Пари держу, что нет! Ты умеешь все только грустное!
— Вот что, — сказала Тереза, вставая, — уедем завтра, а там будь что будет. Ты здесь с ума сойдешь. Быть может, в другом месте будет еще хуже, но я выполню свою задачу до конца.
При этих словах Лоран вспылил. Так, значит, она взяла на себя какую-то задачу? Она холодно выполняла долг? Быть может, она принесла обет Пресвятой Деве и посвятила ей своего любовника? Не хватало только, чтобы она стала набожной!
Лоран взял шляпу со свойственным ему видом величайшего презрения, как будто собирался навсегда порвать с Терезой. Он вышел, не сказав, куда идет. Было уже десять часов вечера. Тереза провела ночь в ужасной тревоге. Он вернулся на рассвете и заперся в своей комнате, с треском захлопнув дверь. Она не посмела показаться, боясь рассердить его, и бесшумно ушла к себе. Впервые они заснули, не помирившись и не сказав друг другу слов любви.
На следующий день, вместо того чтобы идти во дворец и продолжать свою работу, она сложила вещи и приготовила все к отъезду. Лоран проснулся в три часа пополудни и, смеясь, спросил ее, что она затеяла. Он сказал, что пришел в себя, образумился. Всю ночь он гулял один по берегу моря; он размышлял, он успокоился.

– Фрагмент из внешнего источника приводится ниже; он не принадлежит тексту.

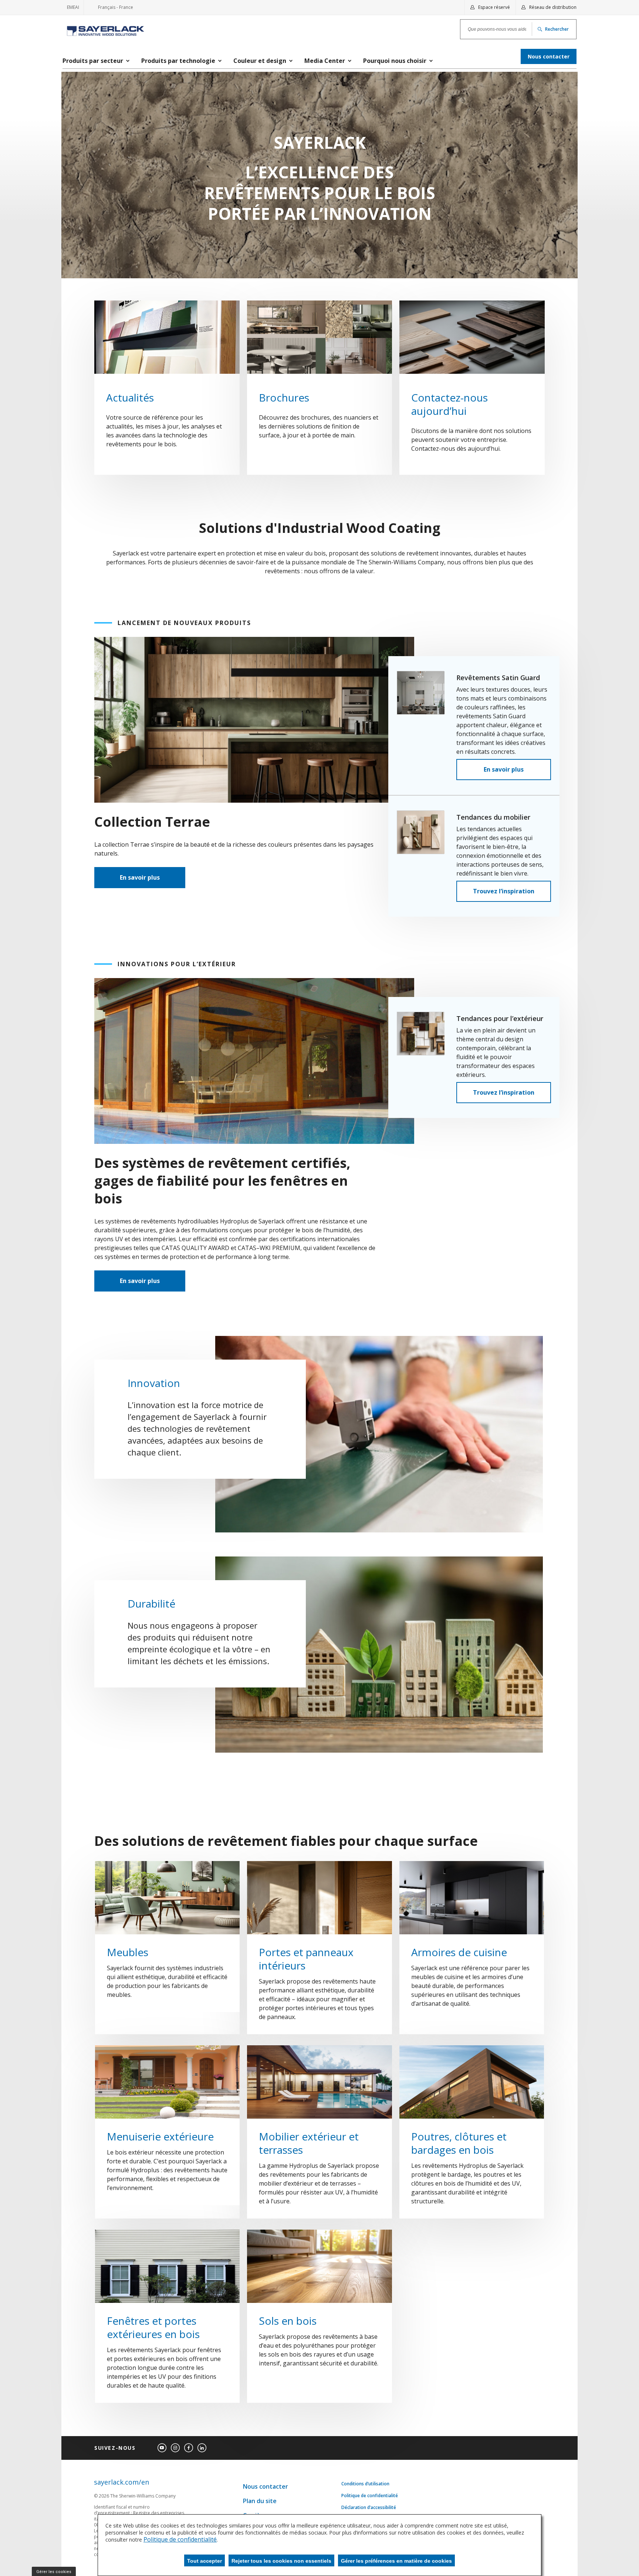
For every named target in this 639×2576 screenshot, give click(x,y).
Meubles (127, 1952)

— Это огромное ворчливое море, которое твердит все одно и то же, вывело меня из терпения, — весело сказал он. — Сначала я сочинял стихи. Я сравнивал себя с морем. Мне хотелось броситься в его прекрасное зеленоватое лоно!.. А потом я решил, что волна однообразна и смешна со своими вечными жалобами на то, что на берегу есть скалы. Если у нее нет сил разрушить их, пусть молчит! Пусть берет пример с меня — я не хочу больше жаловаться! С сегодняшнего утра я пай-мальчик, я решил работать, я остаюсь в Генуе. Я тщательно побрился, поцелуй меня, Тереза, и не будем вспоминать о глупом вчерашнем вечере. И главное — развяжи эти пакеты, убери чемоданы, быстрей, чтобы я больше их не видел! Они как будто упрекают меня, а я этого уже не заслуживаю.
Как быстро он нашел себе оправдание! Как далеки были те времена, когда ему достаточно было одного встревоженного взгляда Терезы, чтобы упасть перед ней на колени! А ведь прошло не более трех месяцев.
Их развлекло неожиданное событие. Палмер, приехавший в то утро в Геную, пришел к ним обедать. Лоран был в восторге от этой неожиданности. Он, всегда довольно холодный в обращении с другими мужчинами, бросился на шею американцу, называя его посланцем неба. Палмер был скорее удивлен, нежели польщен таким горячим приемом. Ему достаточно было только взглянуть на Терезу, и он тотчас же убедился, что не счастье причина такой экспансивности. Однако же Лоран не говорил ему, что скучает здесь, и Тереза удивилась, слыша, что он хвалит и город, и страну. Он заявил даже, что женщины здесь прелестны. Откуда он это знал?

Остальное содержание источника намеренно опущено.